━━ Document
Getting lost in Jesus, I’m learning, means I’ve got to let go of some things. One of the things I have had to let go of is the sense that I need to write about things so regularly. I want to but just can’t. I would love to chronicle this whole thing as it develops, and I plan on doing some of that, but now isn’t the time. The rigors are too much.

I will say this…Jesus has an incredible way of working with us. I think I now understand why Malachi projected the Messiah as a “refiner” (Malachi 3:1-3). I’m no blacksmith, but I know a little bit about metals. I know the refining process requires heat, time and patience. It’s a messy process. I don’t know why I thought the transformation from one image of glory to another (2 Cor. 3:18) or losing my life in his (Colossians 3:3) would be easy. Just goes to show how out of touch some of us can be.

I think the hardest thing to accept is that Jesus meant what he said when he declared, “My yoke is easy, my burden is light (Matthew 11:30). The struggles of getting lost in Jesus are experienced in the pains of accepting his ways over man’s. It doesn’t feel right, and I’m fighting it hardcore. But then why did he say it if he didn’t mean it?

A while back, a friend of mine sent me an email that has stuck with me since. It was something penned by the late Henry Drummond. It’s about the word yoke. Take it in.

Did you ever stop to ask what a yoke is really for? Is it to be a burden to the animal which wears it? It is just the opposite: it is to make its burden light. Attached to the oxen in any other way than by a yoke, the plow would be intolerable; worked by means of a yoke, it is light. A yoke is not an instrument of torture; it is an instrument of mercy. It is not a malicious contrivance for making work hard; it is a gentle device to make hard labor light.

[Christ] knew the difference between a smooth yoke and a rough one, a bad fit and a good one… The rough yoke galled, and the burden was heavy; the smooth yoke caused no pain, and the load was lightly drawn. The badly fitted harness was a misery; the well-fitted collar was “easy”. And what was the “burden”? It was not some special burden laid upon the Christian, some unique infliction that they alone must bear. It was what all men bear: it was simply life, human life itself, the general burden of life which all must carry with them from the cradle to the grave.

Christ saw that men took life painfully. To some it was a weariness, to others failure, to many a tragedy, to all a struggle and a pain. How to carry this burden of life had been the whole world’s problem. And here is Christ’s solution: “Carry it as I do. Take life as I take it. Look at it from my point of view. Interpret it upon my principles. Take my yoke and learn of me, and you will find it easy. For my yoke is easy, sits right upon the shoulders, and therefore my burden is light.”
━━━━
━━ Collected material
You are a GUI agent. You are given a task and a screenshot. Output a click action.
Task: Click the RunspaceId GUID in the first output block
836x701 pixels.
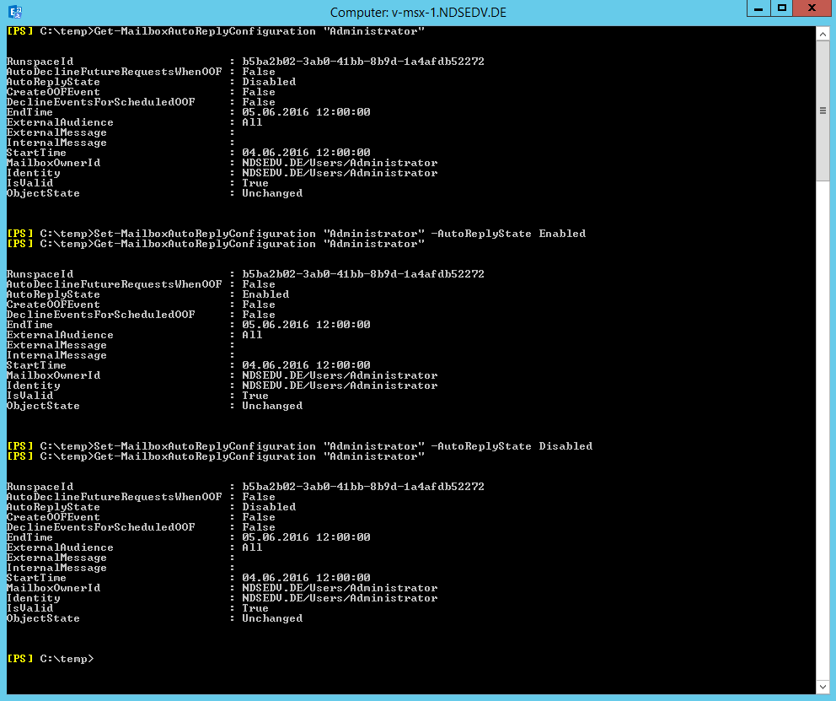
━━━━
*Exercise tasks:*
1: From the post on getting lost in Jesus, write out the passage from "Getting lost in Jesus, I’m" to "are too much." word for word.
2: List every Bible reference that the post on getting lost in Jesus gives in parentheses.

*Solutions in order:*
1:
Getting lost in Jesus, I’m learning, means I’ve got to let go of some things. One of the things I have had to let go of is the sense that I need to write about things so regularly. I want to but just can’t. I would love to chronicle this whole thing as it develops, and I plan on doing some of that, but now isn’t the time. The rigors are too much.

2:
Malachi 3:1-3
2 Cor. 3:18
Colossians 3:3
Matthew 11:30